Genetic control of immune responses to a synthetic fimbrial antigen of Actinobacillus actinomycetemcomitans

Abstract

The incidence of infection by Actinobacillus actinomycetemcomitans, one of the important pathogens in human periodontal diseases, has been reported to be associated with racial background and genetic factors. We attempted to determine the genetic regulation of immune responses to A. actinomycetemcomitans fimbriae, an attachment factor, using various inbred strains of mice.
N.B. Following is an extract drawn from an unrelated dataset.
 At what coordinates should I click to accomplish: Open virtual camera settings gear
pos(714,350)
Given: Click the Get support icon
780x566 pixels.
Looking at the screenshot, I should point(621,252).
For this purpose, we synthesized an oligopeptide antigen using the amino acid sequence of the fimbriae and conjugated this antigen to branched lysine polymer resin beads. After immunization with the synthetic A. actinomycetemcomitans fimbrial antigen, serum antibody levels and the delayed-type hypersensitivity (DTH) reaction to the antigen were measured by enzyme-linked immunosorbent assay (ELISA) and footpad swelling responses, respectively. The strains of mice found to be high-IgG responders to the antigen were B10.HTT, B10.RIII, B10.A (5R) and B10.S (9R). These results indicate that mice with E(β)(s):E(α)(k), E(β)(r):E(α)(r) and E(β)(b):Eα(k) respond strongly to the synthetic peptide. All of the high- IgG responders showed a high DTH response. A cell transfer experiment confirmed that CD4 T cells mediated with a DTH response to the synthetic peptide. Thus, the results of this study demonstrate that the immune responses to A. actinomycetemcomitans fimbriae are genetically controlled.